### TASK PROMPT
All of the entries must be output exactly as they are.

(Saved data entries)

Segment Open

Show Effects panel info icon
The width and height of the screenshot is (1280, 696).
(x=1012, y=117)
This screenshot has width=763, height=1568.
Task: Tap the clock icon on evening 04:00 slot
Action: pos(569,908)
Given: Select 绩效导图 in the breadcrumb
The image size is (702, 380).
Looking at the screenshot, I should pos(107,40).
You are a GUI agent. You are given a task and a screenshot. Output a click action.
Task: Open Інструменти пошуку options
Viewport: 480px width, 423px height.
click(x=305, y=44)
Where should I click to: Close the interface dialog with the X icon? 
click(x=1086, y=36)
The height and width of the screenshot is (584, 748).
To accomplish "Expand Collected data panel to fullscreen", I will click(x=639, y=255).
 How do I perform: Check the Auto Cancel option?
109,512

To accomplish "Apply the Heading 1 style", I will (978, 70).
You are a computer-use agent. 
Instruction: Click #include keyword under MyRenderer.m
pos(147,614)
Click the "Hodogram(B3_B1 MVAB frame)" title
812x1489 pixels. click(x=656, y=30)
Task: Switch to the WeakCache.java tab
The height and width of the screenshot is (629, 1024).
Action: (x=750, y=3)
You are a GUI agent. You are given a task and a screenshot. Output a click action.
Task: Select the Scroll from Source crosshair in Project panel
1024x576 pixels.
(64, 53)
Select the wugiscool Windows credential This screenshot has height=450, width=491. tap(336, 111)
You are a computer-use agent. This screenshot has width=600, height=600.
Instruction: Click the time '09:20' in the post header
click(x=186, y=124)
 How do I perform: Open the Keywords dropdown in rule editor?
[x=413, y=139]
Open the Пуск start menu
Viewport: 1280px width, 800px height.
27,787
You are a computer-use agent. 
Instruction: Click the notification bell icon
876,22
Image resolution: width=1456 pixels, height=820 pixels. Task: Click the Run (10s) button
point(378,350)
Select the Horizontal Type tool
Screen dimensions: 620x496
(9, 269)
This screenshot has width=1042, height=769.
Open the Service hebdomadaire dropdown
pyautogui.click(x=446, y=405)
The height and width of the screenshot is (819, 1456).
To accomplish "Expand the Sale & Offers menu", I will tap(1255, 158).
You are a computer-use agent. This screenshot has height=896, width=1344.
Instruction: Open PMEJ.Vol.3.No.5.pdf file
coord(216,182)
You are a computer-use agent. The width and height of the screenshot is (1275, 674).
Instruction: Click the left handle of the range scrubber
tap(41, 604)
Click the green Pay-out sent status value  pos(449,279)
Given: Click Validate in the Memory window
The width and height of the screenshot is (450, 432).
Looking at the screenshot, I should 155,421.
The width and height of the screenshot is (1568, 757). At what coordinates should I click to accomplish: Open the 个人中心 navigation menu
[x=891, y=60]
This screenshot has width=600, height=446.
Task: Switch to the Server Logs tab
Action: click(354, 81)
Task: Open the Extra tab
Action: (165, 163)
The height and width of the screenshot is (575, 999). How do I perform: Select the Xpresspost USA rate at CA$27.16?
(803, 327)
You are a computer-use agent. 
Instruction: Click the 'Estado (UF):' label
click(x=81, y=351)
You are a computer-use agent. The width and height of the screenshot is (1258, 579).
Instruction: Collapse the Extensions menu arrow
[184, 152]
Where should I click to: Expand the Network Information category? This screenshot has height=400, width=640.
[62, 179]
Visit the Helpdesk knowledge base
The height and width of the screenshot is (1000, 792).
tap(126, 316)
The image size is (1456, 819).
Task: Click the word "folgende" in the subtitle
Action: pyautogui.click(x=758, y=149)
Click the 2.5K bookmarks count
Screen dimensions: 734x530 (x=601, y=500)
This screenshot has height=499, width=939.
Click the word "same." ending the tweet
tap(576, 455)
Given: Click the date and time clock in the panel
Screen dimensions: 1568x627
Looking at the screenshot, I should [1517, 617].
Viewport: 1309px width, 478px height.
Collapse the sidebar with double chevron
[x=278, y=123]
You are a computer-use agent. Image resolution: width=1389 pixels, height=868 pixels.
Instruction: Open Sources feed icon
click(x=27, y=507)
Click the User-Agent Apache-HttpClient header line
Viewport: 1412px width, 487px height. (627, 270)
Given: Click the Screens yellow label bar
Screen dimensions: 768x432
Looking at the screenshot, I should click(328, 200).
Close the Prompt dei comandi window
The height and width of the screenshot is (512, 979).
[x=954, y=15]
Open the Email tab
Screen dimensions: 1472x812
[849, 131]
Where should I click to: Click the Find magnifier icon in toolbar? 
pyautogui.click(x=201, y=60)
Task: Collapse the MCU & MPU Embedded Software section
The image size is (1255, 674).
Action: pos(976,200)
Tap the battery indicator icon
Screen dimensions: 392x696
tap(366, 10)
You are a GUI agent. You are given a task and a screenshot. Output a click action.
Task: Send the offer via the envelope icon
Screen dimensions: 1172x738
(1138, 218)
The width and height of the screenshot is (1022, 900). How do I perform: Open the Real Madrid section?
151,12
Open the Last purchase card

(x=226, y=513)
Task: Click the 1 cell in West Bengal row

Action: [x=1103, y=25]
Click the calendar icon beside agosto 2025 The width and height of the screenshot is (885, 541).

Segment Closed

### PROBLEM SOLUTION
Show Effects panel info icon
The width and height of the screenshot is (1280, 696).
(x=1012, y=117)
This screenshot has width=763, height=1568.
Task: Tap the clock icon on evening 04:00 slot
Action: pos(569,908)
Given: Select 绩效导图 in the breadcrumb
The image size is (702, 380).
Looking at the screenshot, I should pos(107,40).
You are a GUI agent. You are given a task and a screenshot. Output a click action.
Task: Open Інструменти пошуку options
Viewport: 480px width, 423px height.
click(x=305, y=44)
Where should I click to: Close the interface dialog with the X icon? 
click(x=1086, y=36)
The height and width of the screenshot is (584, 748).
To accomplish "Expand Collected data panel to fullscreen", I will click(x=639, y=255).
 How do I perform: Check the Auto Cancel option?
109,512

To accomplish "Apply the Heading 1 style", I will (978, 70).
You are a computer-use agent. 
Instruction: Click #include keyword under MyRenderer.m
pos(147,614)
Click the "Hodogram(B3_B1 MVAB frame)" title
812x1489 pixels. click(x=656, y=30)
Task: Switch to the WeakCache.java tab
The height and width of the screenshot is (629, 1024).
Action: (x=750, y=3)
You are a GUI agent. You are given a task and a screenshot. Output a click action.
Task: Select the Scroll from Source crosshair in Project panel
1024x576 pixels.
(64, 53)
Select the wugiscool Windows credential This screenshot has height=450, width=491. tap(336, 111)
You are a computer-use agent. This screenshot has width=600, height=600.
Instruction: Click the time '09:20' in the post header
click(x=186, y=124)
 How do I perform: Open the Keywords dropdown in rule editor?
[x=413, y=139]
Open the Пуск start menu
Viewport: 1280px width, 800px height.
27,787
You are a computer-use agent. 
Instruction: Click the notification bell icon
876,22
Image resolution: width=1456 pixels, height=820 pixels. Task: Click the Run (10s) button
point(378,350)
Select the Horizontal Type tool
Screen dimensions: 620x496
(9, 269)
This screenshot has width=1042, height=769.
Open the Service hebdomadaire dropdown
pyautogui.click(x=446, y=405)
The height and width of the screenshot is (819, 1456).
To accomplish "Expand the Sale & Offers menu", I will tap(1255, 158).
You are a computer-use agent. This screenshot has height=896, width=1344.
Instruction: Open PMEJ.Vol.3.No.5.pdf file
coord(216,182)
You are a computer-use agent. The width and height of the screenshot is (1275, 674).
Instruction: Click the left handle of the range scrubber
tap(41, 604)
Click the green Pay-out sent status value  pos(449,279)
Given: Click Validate in the Memory window
The width and height of the screenshot is (450, 432).
Looking at the screenshot, I should 155,421.
The width and height of the screenshot is (1568, 757). At what coordinates should I click to accomplish: Open the 个人中心 navigation menu
[x=891, y=60]
This screenshot has width=600, height=446.
Task: Switch to the Server Logs tab
Action: click(354, 81)
Task: Open the Extra tab
Action: (165, 163)
The height and width of the screenshot is (575, 999). How do I perform: Select the Xpresspost USA rate at CA$27.16?
(803, 327)
You are a computer-use agent. 
Instruction: Click the 'Estado (UF):' label
click(x=81, y=351)
You are a computer-use agent. The width and height of the screenshot is (1258, 579).
Instruction: Collapse the Extensions menu arrow
[184, 152]
Where should I click to: Expand the Network Information category? This screenshot has height=400, width=640.
[62, 179]
Visit the Helpdesk knowledge base
The height and width of the screenshot is (1000, 792).
tap(126, 316)
The image size is (1456, 819).
Task: Click the word "folgende" in the subtitle
Action: pyautogui.click(x=758, y=149)
Click the 2.5K bookmarks count
Screen dimensions: 734x530 (x=601, y=500)
This screenshot has height=499, width=939.
Click the word "same." ending the tweet
tap(576, 455)
Given: Click the date and time clock in the panel
Screen dimensions: 1568x627
Looking at the screenshot, I should [1517, 617].
Viewport: 1309px width, 478px height.
Collapse the sidebar with double chevron
[x=278, y=123]
You are a computer-use agent. Image resolution: width=1389 pixels, height=868 pixels.
Instruction: Open Sources feed icon
click(x=27, y=507)
Click the User-Agent Apache-HttpClient header line
Viewport: 1412px width, 487px height. (627, 270)
Given: Click the Screens yellow label bar
Screen dimensions: 768x432
Looking at the screenshot, I should click(328, 200).
Close the Prompt dei comandi window
The height and width of the screenshot is (512, 979).
[x=954, y=15]
Open the Email tab
Screen dimensions: 1472x812
[849, 131]
Where should I click to: Click the Find magnifier icon in toolbar? 
pyautogui.click(x=201, y=60)
Task: Collapse the MCU & MPU Embedded Software section
The image size is (1255, 674).
Action: pos(976,200)
Tap the battery indicator icon
Screen dimensions: 392x696
tap(366, 10)
You are a GUI agent. You are given a task and a screenshot. Output a click action.
Task: Send the offer via the envelope icon
Screen dimensions: 1172x738
(1138, 218)
The width and height of the screenshot is (1022, 900). How do I perform: Open the Real Madrid section?
151,12
Open the Last purchase card

(x=226, y=513)
Task: Click the 1 cell in West Bengal row

Action: [x=1103, y=25]
Click the calendar icon beside agosto 2025 The width and height of the screenshot is (885, 541).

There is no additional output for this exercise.